Vendredi 5 mars 2021 ((rezonodwes.com))–

Cette année, les mobilisations en Haïti contre le gouvernement de Jovenel Moïse ont refait surface suite à sa tentative de s’accrocher au pouvoir en dépit de la fin de son mandat. La crise politique et sociale, aggravée par la pandémie, s’est prolongée ces dernières années. La noyade du FMI a conduit au désespoir de milliers de personnes vivant dans la pauvreté, ce qui a donné les premières manifestations contre l’augmentation du carburant en 2018, faisant chanceler le gouvernement Moïse avec la démission de plusieurs ministres.

Le journal a discuté de la situation en Haïti avec Lautaro Rivara, sociologue et journaliste, qui connaît la réalité politique et sociale du pays, ancien brigadiste appartenant à « La Via Campesina ». Lautaro Rivara est actuellement en Haiti pays et fournit au Journal des informations de première main sur la situation actuelle.

Dans cet entretien, Lautaro Rivara affirme qu’il existe un accord tacite mais assez clair de la part des États-Unis qui implique de garantir à Moise une immunité complète à la fin de son mandat, ce qui dans l’histoire du pays a généralement impliqué l’octroi de visas pour ces dirigeants serviles et leurs familles et la promesse d’une vie confortable quelque part aux États-Unis.

La Izquierda : La première question est que vous nous dites ce qui se passe en Haïti ces jours-ci?

Lautaro Rivara .: Ce qui se passe dans le pays pourrait se résumer à la consolidation d’un coup d’État perpétré par l’ancien président constitutionnel Jovenel Moïse et son parti le PHTK, parti ultra néolibéral et ultra conservateur.
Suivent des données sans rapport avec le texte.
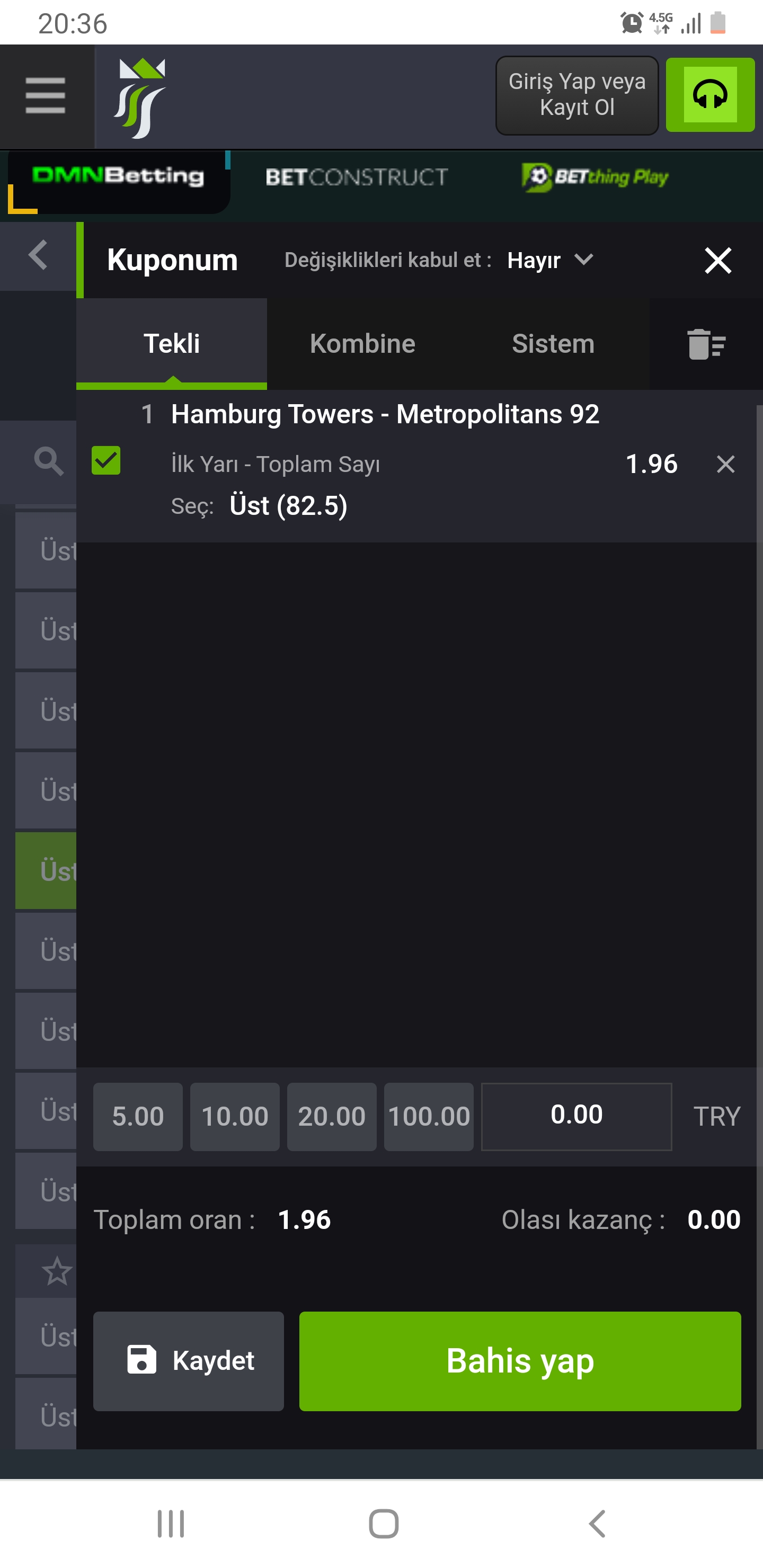The image size is (763, 1568).
Task: Switch to the Kombine tab
Action: [x=362, y=344]
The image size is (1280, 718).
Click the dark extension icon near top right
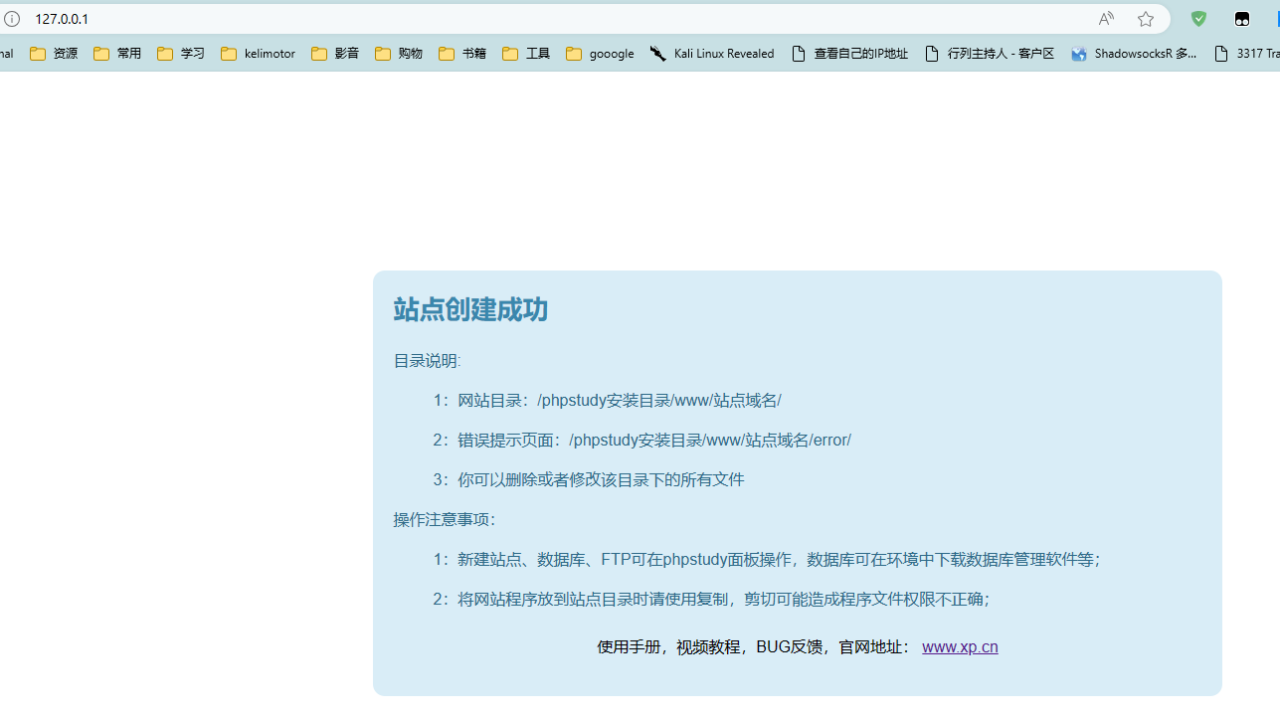1241,18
Il sortait déjà d’une vaste dérive autoritaire dans laquelle il y avait un refus de convoquer des élections prévues des années précédentes. Il y a eu une confrontation frontale avec une partie de l’opposition au parlement haïtien. Également une dérive marquée par la fermeture du parlement qui a cessé ses fonctions en janvier dernier et il y a aussi eu une confrontation avec différents tribunaux du pays qui ont commencé à être réduits au silence ou à réduire leurs fonctions sur la base de décrets présidentiels.

Analyse La crise en Haïti s’aggrave au milieu des mobilisations contre Jovenel Moïse

Aujourd’hui en Haïti le gouvernement de facto de Jovenel Moise ne trouve aucun contrepoids, du moins institutionnel. Et maintenant, il se dirige vers une réforme de la Constitution pour donner une protection constitutionnelle à une série de mesures que le gouvernement a prises par décret depuis le début de cette année. Cela a généré une montée de l’opposition sociale et politique qui n’est pas nouvelle dans le pays. Souvenons-nous qu’il y a au moins 3 ans, nous avons trouvé des manifestations de rue vraiment massives et pratiquement permanentes exigeant la démission de Jovenel Moise. La situation a commencé à s’aggraver et la perte de légitimité du Gouvernement l’a obligé à resserrer les garrots de la politique répressive avec des décrets autour de ce qu’ils appellent une politique << antiterroriste >>, incitant à la répression, non seulement de l’État et de la police, mais aussi par le biais des paramilitaires. acteurs.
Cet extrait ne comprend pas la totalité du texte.